The Archaeobotany Laboratory focuses mostly on ancient agriculture, food and fuel use, and human interactions with the environment. Work is concentrated within Southwest Asia and spans the Palaeolithic, Epipalaeolithic, Ubaid, Chalcolithic, Bronze Age, and Iron Age periods – and beyond.

The Community-Based Digital Heritage Laboratory conducts interdisciplinary, community-driven archaeological and anthropological research. Projects focus on macro/microscopic artifact analysis; X-Ray Fluorescence (XRF) analysis of geological and archaeological samples; quantitative Geographic Information System analysis; oral history collection; qualtiative geospatial data visualization; and digital artifact curation, photogrammetry, and 3D printing.

The Experimental Anthropology Laboratory focuses on cultural expressions that may at first glance appear bizarre or superfluous but help people across cultures find comfort, meaning, and connection. Research covers rituals, sports, music, dancing, and other things that make us truly human. As experimental anthropologists, the lab members are interested in both universal and local aspects of those experiences.

The Lithic Technology Laboratory provides study, research, and teaching space, and an area that is dedicated to stone tool replication and experimentation. It also houses a technology library, and archaeological and ethnographic collections.

Research in the New World Archaeology Laboratory examines the history of human occupation of North America, from the very earliest inhabitants to the later Colonial powers of Europe. The lab offers students the methodological and theoretical skills to address critical questions on human activity in the Americas.

The Paleoanthropology Laboratory offers multidisciplinary approaches to human history. The lab's research approaches draw especially on archaeology, geology, geography, and ecology, often centered around questions related to the origin, dispersal, and particularly the diversification of earlier populations of Homo sapiens in eastern Africa and the Mediterranean basin.

The Paleolithic Studies Laboratory educates students who are interested in understanding the behaviors and evolution of past hunter-gatherers, specifically those who occupied Eurasia during the Pleistocene. It provides meeting, study, research, and teaching space, and serves as a center for intellectual exchange.

Research in the SHIRE Lab is motivated by a desire to understand the human condition in all its complexity and messiness. Work in the lab is theoretically grounded in the evolutionary sciences, although we are also broadly committed to humanistic analyses of behavioral diversity.
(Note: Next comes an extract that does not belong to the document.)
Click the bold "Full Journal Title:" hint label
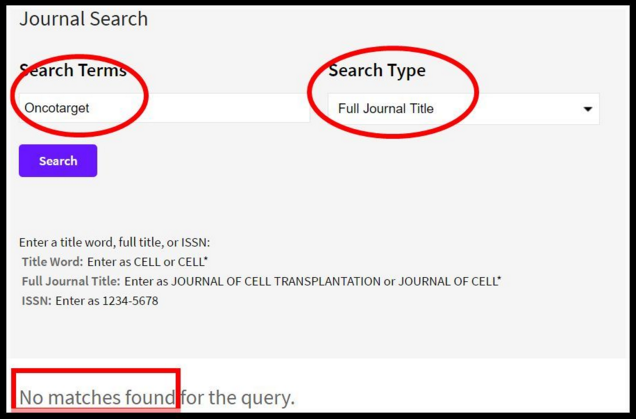This screenshot has height=419, width=636. pos(71,281)
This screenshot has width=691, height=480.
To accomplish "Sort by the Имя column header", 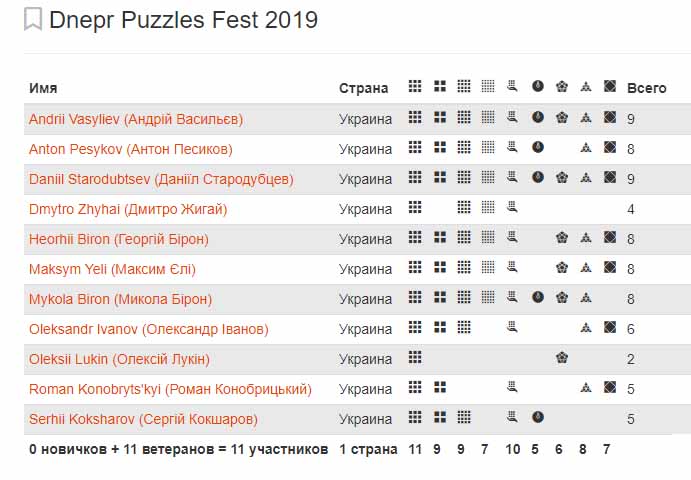I will [43, 88].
Much of our work, but not all, has focused on religious systems; their evolution, consequences, and myriad forms. We believe empirical and theoretical approaches that recognize the interconnectedness of all aspects of human lives offer the most promising understanding of humanity. Systems analyses, notably, relies on quantitative measurement, simulation, and modeling, while recognizing the importance of ethnographic detail, historical nuance, and contingency.

The Stable Isotope Preparation Laboratory supports interdisciplinary research in archaeology, biology, and geochemistry. Research is facilitated through the processing and preparation of various types of samples from soils to biominerals and organic tissues (e.g., bone collagen, feathers, plants) for isotopic analysis using different samplings and extraction techniques.
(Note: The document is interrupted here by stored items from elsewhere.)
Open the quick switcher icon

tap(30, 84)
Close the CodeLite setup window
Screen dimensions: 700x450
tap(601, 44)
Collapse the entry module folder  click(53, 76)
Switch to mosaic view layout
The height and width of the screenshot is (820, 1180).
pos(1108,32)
The Zooarchaeology Laboratory is devoted to the study of animal remains from archaeological sites. Our research projects include the analysis of animal bones and teeth from Paleolithic, Epipaleolithic, and Neolithic archaeological sites in Southwest Asia and the Eastern Mediterranean. This analysis allows us to reconstruct multiple dimensions of past human behavior, including subsistence, demography, social interaction, and ritual practice.